Provisions of the CIT Act also place the taxpayer under an obligation to increase the tax base by the income of an unrecognised foreign PE, with separate rules for transparent (hybrid) units.

A hybrid mismatch itself results in a deemed profit distribution that should be included in the tax return for the last tax period of the financial year.

Exit tax

Latvia has completed the adoption of the ATAD 1 provisions. New rules on the tax treatment of assets a taxpayer moves abroad free of charge have been included in the CIT Act. The tax base is to exclude any assets a taxpayer moves to a foreign country free of charge and makes them available for a period of up to 12 months:

  • for financing securities
  • as collateral
  • to meet capital adequacy (so-called 'prudential capital') requirements, or
  • for liquidity management.

EU state aid investigations

Latvian law provides the necessary references to EC Regulation No. 651/2014, which ensures that the EU funding intensity complies with EU rules for state aid. Currently, there are no investigations on the part of the European Commission with regard to Latvian tax law.

Double tax treaties (DTTs) and intergovernmental agreements (IGAs)

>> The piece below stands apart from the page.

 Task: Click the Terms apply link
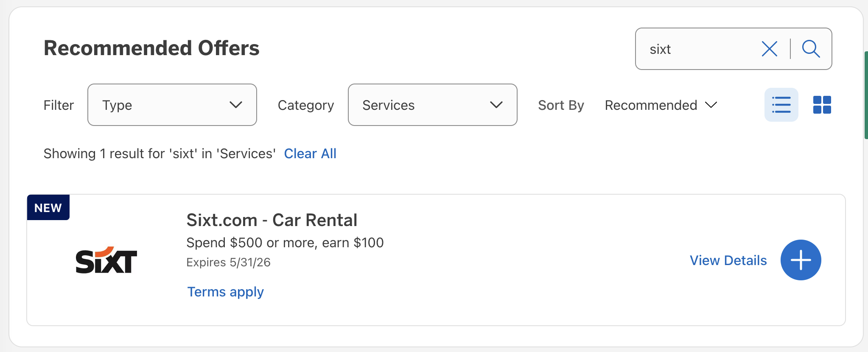(225, 292)
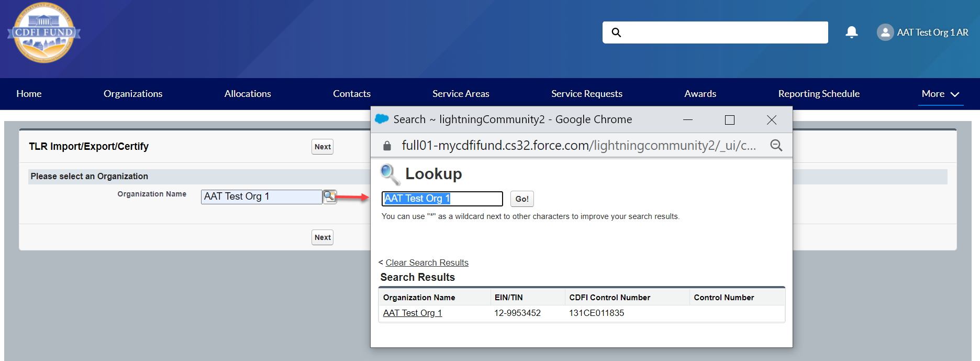Select the Service Requests tab
This screenshot has height=361, width=980.
pos(586,94)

Latvia has effective DTTs with 63 countries and continues developing its tax treaty network. Latvia has signed the OECD's Multilateral Convention on Mutual Administrative Assistance in Tax Matters.

Latvia has also signed an IGA with the United States (US) government to implement the tax reporting and withholding procedures associated with the Foreign Account Tax Compliance Act (FATCA). On 2 April 2014, the US Treasury announced that the IGA was ‘in effect’ and, on 27 June 2014, the US Treasury and Latvia signed and released the IGA.